Creative sanctions must stand behind the court order as compliance at this stage will be motivated only by fear. The ultimate sanction is a change of custody, but there are many others we could suggest the legal system has traditionally used fines and loss of liberty as punishments for failure to comply with court orders. Certainly, these are sanctions that could be used in these cases, but they may harm or confuse the children as much as the contemnor. Obviously, an award of attorney's fees, the threat of attorney's fees, the threat of weekend jail time may be a useful sanction. Threats of transferring or assigning responsibility to the Guardian ad Litem's fees, the cost of the evaluation, the costs of the child's therapy or even therapy for the other parent can all be used to motivate compliance in this early stage of intervention, subject always to the best interests of the child.

We also suggest that the court could shift both time (expand visitation or award cherished holidays and birthdays to the complying parent) and function (assign areas of traditionally joint parental authority such as medical care, education) in favor of the target parent. both as all appropriate sanctions, and as possible preparation for the ultimate sanction, a change in custody.

The careful monitoring of such a detailed court order is an essential piece of this intervention, and we suggest that there be a monitoring team to do it. The Guardian ad Litem and a therapist most likely the evaluator or the original post-divorce counsellor, should work together monitoring compliance. Such monitoring perforce will be largely through reports of the principles involved, the parents and the child, but can also be done by teachers. individual therapists, friends, etc. through reports to the Guardian ad Litem. For instance, teachers can be asked to report on the emotional condition of a child before and after visits and to report on any information the child offers in school. A child can be asked where he keeps the photograph of the Target Parent (as an indicator of the degree of comfort the child has in the display in the allegedly hostile environment).

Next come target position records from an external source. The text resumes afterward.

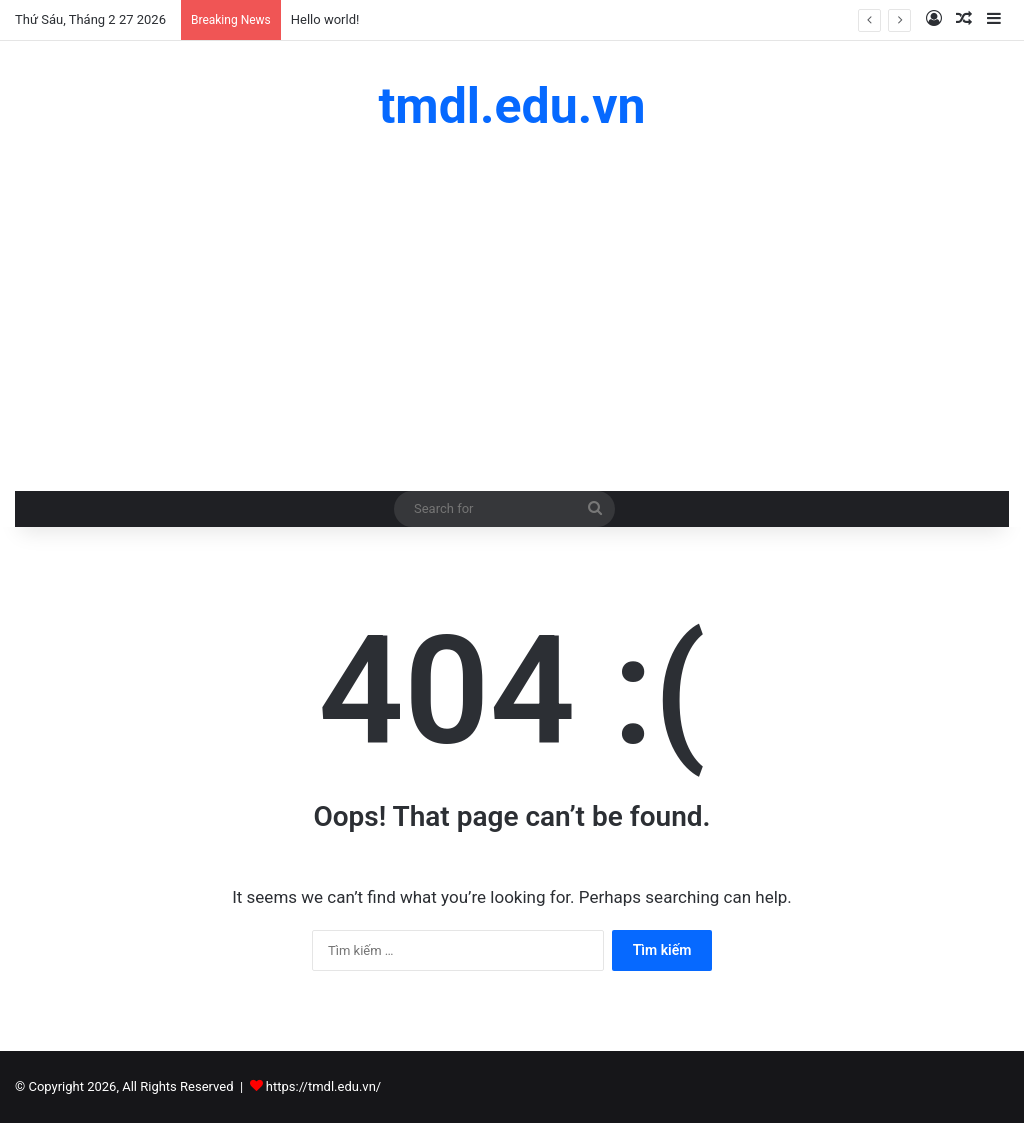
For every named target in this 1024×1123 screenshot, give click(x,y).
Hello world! (325, 19)
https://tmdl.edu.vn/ (323, 1086)
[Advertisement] (512, 311)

A team is necessary to lessen the danger of the professionals becoming caught into the polarization in the family system. In extreme cases the monitoring team may even want to have a third consultant monitor available to them to oversee the case as a more distant figure not caught up in the everyday details these kinds of cases chronically present. A consultant monitor could stay aloof of the various warring, factions.

If the parties fail to comply with the court orders there needs to be swift access to the courts and a second look at the custody situation.